Worst Jokes Ever
What kind of shoes do kidnappers wear?
White vans.
It’s important to establish a good vocabulary. If I had known the difference between the words “antidote” and “anecdote,” one of my best friends would still be alive.
Why are skeletons so calm?
Because nothing gets under their skin.
Teacher: "People with depression never get anywhere in life."
Student 1: "My mom has depression, but she died."
Student 2: "My sister has depression and she's going to therapy."
Student 3: "My dad has depression, and he's doing REALLY well."
Roses are red, violets are blue, I'd get in the van if I were you...
What do you get when you cross a panhandler, a politician, a lobbyist, a prostitute, a sodomite, and a Jehovah's Witness knocking on your door at your house to convert you to their religion?
Me: Hey, do you want to see my grandma?
Friend: Yeah, sure.
Me: *pulls out gun*
You know what relationships and life? They both come to an end.
I am glass! People see right through me.
What do you call a dead fly? -- A flew.
So what if I can’t spell Armageddon? It’s not the end of the world.
Q: You want to know why I don’t make jokes about 9/11?
A: They tend to crash and burn.
There once was a brother and a sister. So, one night, it's storming really bad and the sister goes into the brother's room and asks, "Can I stay with you tonight because I'm scared?" The brother replies with, "Yeah, sure, but just don't tell Mom." So the girl climbs into the bed and looks under the sheets to see the boy's penis and asks, "What's that?" And the boy replies with, "That's my pet snake." And the girl asks, "Can I pet it?" And the boy says, "Sure, just don't tell Mom." And the boy falls asleep and wakes up in a hospital and asks, "What happened?" And the girl said, "I pet the snake but it spit on me so I bit its head off."
Wife: "How would you describe me?"
Husband: "ABCDEFGHIJK."
Wife: "What does that mean?"
Husband: "Adorable (A), beautiful (B), cute (C), delightful (D), elegant (E), fashionable (F), gorgeous (G), and hot (H)."

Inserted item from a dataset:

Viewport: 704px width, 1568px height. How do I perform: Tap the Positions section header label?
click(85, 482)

Wife: "Aw, thank you, but what about IJK?"
Husband: "I'm just kidding!"
Chuck Norris threw a grenade and killed 20 people, then it exploded.

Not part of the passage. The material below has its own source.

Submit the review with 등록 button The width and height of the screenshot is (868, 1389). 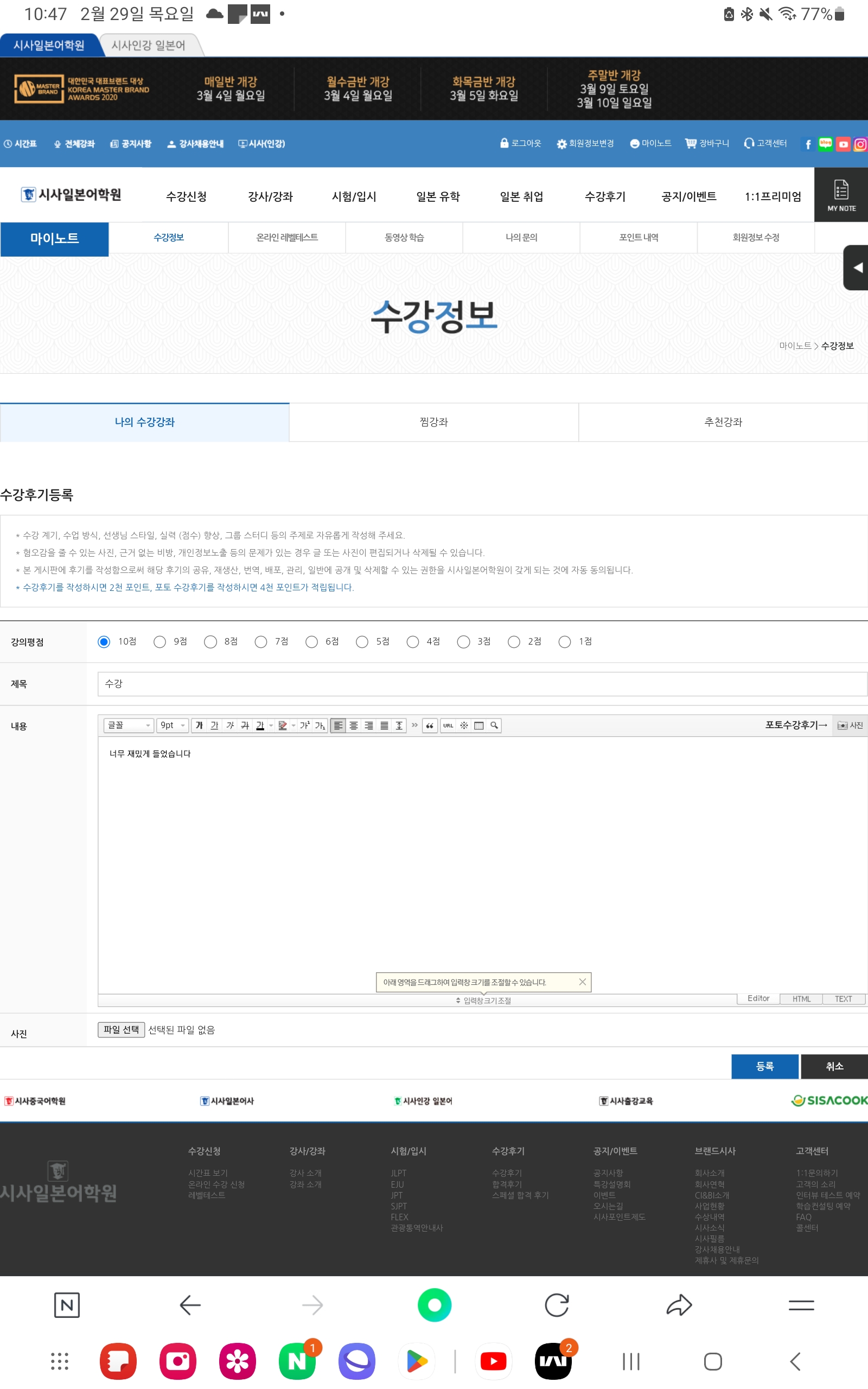pos(764,1066)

I hate people who get offended here, like seriously, it's called dark humor for a reason.
Why is Stephen Hawking going to hell? Because it's a stairway to heaven, not a ramp!
I went to the shooting range the other day. After a while, I realized I was the only one there. So, I decided to go home and saw on the news that there was a mass school shooting and there were reporters on the scene. Man, I knew I should have stayed around a little longer.
What do you call a cow that just gave birth?
De-calf-inated.
Famous last words:
"Don't worry man, it's not even loaded."